### DIRECTIVES
a – From the Qwen 3.6 integration note, set down everything between "Qwen 3.6 integration" and "primary artifacts below.", inclusive, word for word.
b – According to the Qwen 3.6 integration note, which Qwen version is still the current Vox SSOT for native Candle QLoRA?

═══ PASSAGE PROVIDED

Qwen 3.6 integration research (groundwork)
This note is planning and verification only. It does not claim shipped Qwen 3.6 behavior in Vox. Third-party summaries (blogs, aggregators, model-router copy) often lag or misstate open-weight availability and config details—treat them as hypotheses until pinned to primary artifacts below.
Current Vox SSOT for native Candle QLoRA remains Qwen 3.5 (Qwen/Qwen3.5-4B and related tiers); see mens-training.md.
1. Source-of-truth checklist (before any code)
Verify and record links + revision dates for:
| Item | Why it matters for Vox |
|---|---|
| Official Qwen / Alibaba model card or release post | License, context limits, modality claims, “thinking” / reasoning behavior |
| Hugging Face model hub entries (if any) | Whether weights exist for local train/merge/serve; config.json, tokenizer_config.json, chat template |
model_type and key layout in config.json | Drives hf_load.rs and hf_keymap.rs |
| Attention layout (dense, hybrid linear/full, MoE) | Whether 3.6 reuses Qwen 3.5 hybrid patterns or needs a new HfArchitecture variant |
| Special tokens (tool, vision, reasoning, EOS) | Tokenization, masking for SFT, completion boundaries in Schola / orchestrator |
| Context length (advertised vs practical) | VRAM, sequence packing, checkpointing policy for local QLoRA |
If no Hugging Face–compatible weights appear for a given SKU, native Mens paths in this repo remain out of scope for that SKU until that changes.
2. Vox integration matrix (planning)

══════
═══ AVAILABLE DATA

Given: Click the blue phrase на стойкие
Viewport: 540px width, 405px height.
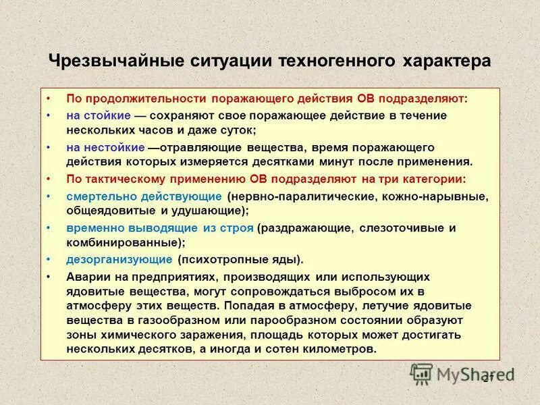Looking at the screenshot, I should (98, 115).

══════

### RESULTS FOR THE EXERCISE
a –
Qwen 3.6 integration research (groundwork)
This note is planning and verification only. It does not claim shipped Qwen 3.6 behavior in Vox. Third-party summaries (blogs, aggregators, model-router copy) often lag or misstate open-weight availability and config details—treat them as hypotheses until pinned to primary artifacts below.

b – Qwen 3.5 (Qwen/Qwen3.5-4B and related tiers).